Some are both. I'm a man who often feels the need to fight, but I understand that it is just a physiological effect that causes this need and I am content to exert my anger in non-destructive means such as exercise.
There is nothing wrong with wanting to fight as long as you're able to control that feeling and use your brain rationally to make decisions. Likewise, there is nothing wrong from avoiding a fight at any cost, as long as there is nothing to be gained from fighting. But I believe that sometimes fighting is the only option and a person must be able to rationally choose to stand up for themselves or others and be prepared to fight for what they believe in.
 
LeaningIntoTheMuse said:
“Fighting for peace is like screwing for virginity.”
― George Carlin

So standing up against the Nazis was wrong? Perhaps we should have just tried to show them the error of their ways? If you really think that fighting is always morally wrong then you are in the wrong species my friend. Humans are aggressive by nature and if you choose to be a complete pacifist then you better get used to running away.
 
No, I don't feel fighting is always wrong.
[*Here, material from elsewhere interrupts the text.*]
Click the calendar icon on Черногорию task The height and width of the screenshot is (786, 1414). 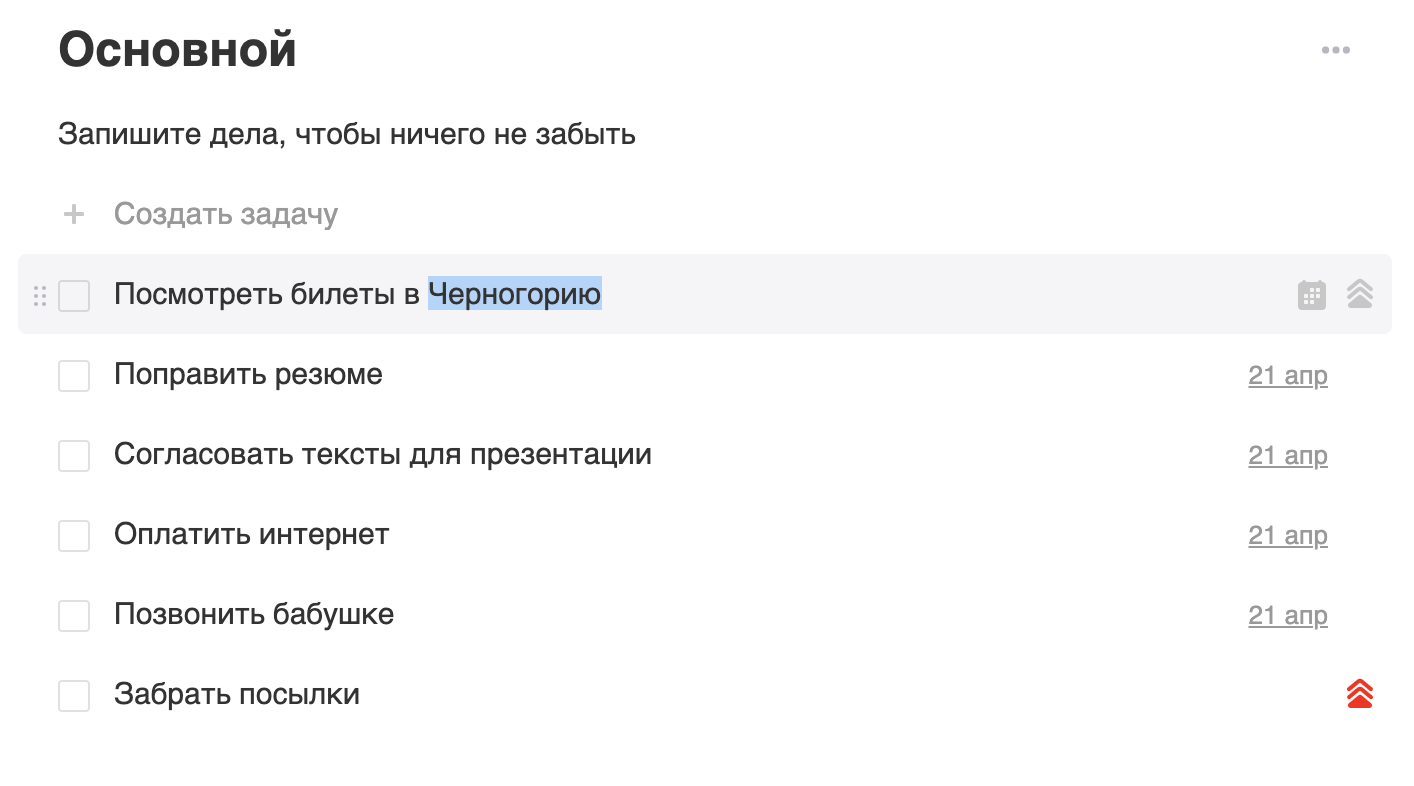[x=1311, y=295]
But going to war, and killing tons of innocent people, is no better than terrorism, IMO.
 
LeaningIntoTheMuse said:
No, I don't feel fighting is always wrong.
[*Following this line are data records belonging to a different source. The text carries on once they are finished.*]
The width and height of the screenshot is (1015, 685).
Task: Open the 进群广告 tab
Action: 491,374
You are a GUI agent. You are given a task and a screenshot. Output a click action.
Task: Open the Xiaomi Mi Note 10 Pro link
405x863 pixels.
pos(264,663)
But going to war, and killing tons of innocent people, is no better than terrorism, IMO.

Sometimes there is no option. Am I saying war is good? No. Am I saying that I am willing to fight in a war for something I believe in? fresia yes. To say that was is no better than terrorism is wrong. Terrorism is there to kill innocent people in order to spread the terrorists political/religious ideology. War, however, can be used to free people from tyranny and injustice. War can be used for completely noble means, it doesn't make it any nicer but it does make it stand far apart from terrorism.
 
I just believe in a better world than that.

But we are going off topic, which was standing up for yourself. And I agree that everyone needs to stand up for themselves.
 
It doesn't matter what we as individuals believe, as long as there is someone out there willing to take something of yours by force then we need to be able to fight. And while it is nice to imagine that humanity can learn from the errors of its ways there is absolutely nothing from history which indicates that this is even possible. We are still as aggressive and fond of war as we always have been and while I will fight for this to change, I don't ever expect it to. But yes, we've derailed this thread enough.

@OP
If you're sick of being pushed around in your life then I would recommend a martial art. I don't recommend that you do this to be able to fight better, you should do it so that you know you can. Having the confidence to be able to stand up for yourself comes across in your body language. I was brought up in a dangerous part of London, I learnt from an early age to walk with my head high and not to project any signs of weakness. These aren't skills you can just learn, no book on body language will help you, you have to have confidence within and apart from living in a dangerous place, learning a martial art would be a great way to boost your confidence.
 
Martial arts are a good idea. I agree.

Not only does it teach violence in the time of necessity, but it teaches non-violence and patience in the time that it isn't necessary.
 
I think demeanor is just as important as knowing how to physically defend yourself. If you project a certain confidence, people will be less apt to mess with you.

Do you come off as timid - if so, why?
 
Shut_Out said:
I think demeanor is just as important as knowing how to physically defend yourself. If you project a certain confidence, people will be less apt to mess with you.

Do you come off as timid - if so, why?

Exactly, the first step should be to understand what you're doing wrong. Do you often look down at your feet while walking? Is your back hunched over? Do you avoid eye contact at all cost? If you make eye contact, do you break it immediately and not know where to look? All of these and more mark you as a victim.

Head up, shoulders back. Feel free to make eye contact with people but don't stare. Walk with confidence, keep looking ahead and smile at people. All of these will help project confidence but they are very uncomfortable to do unless you actually have confidence.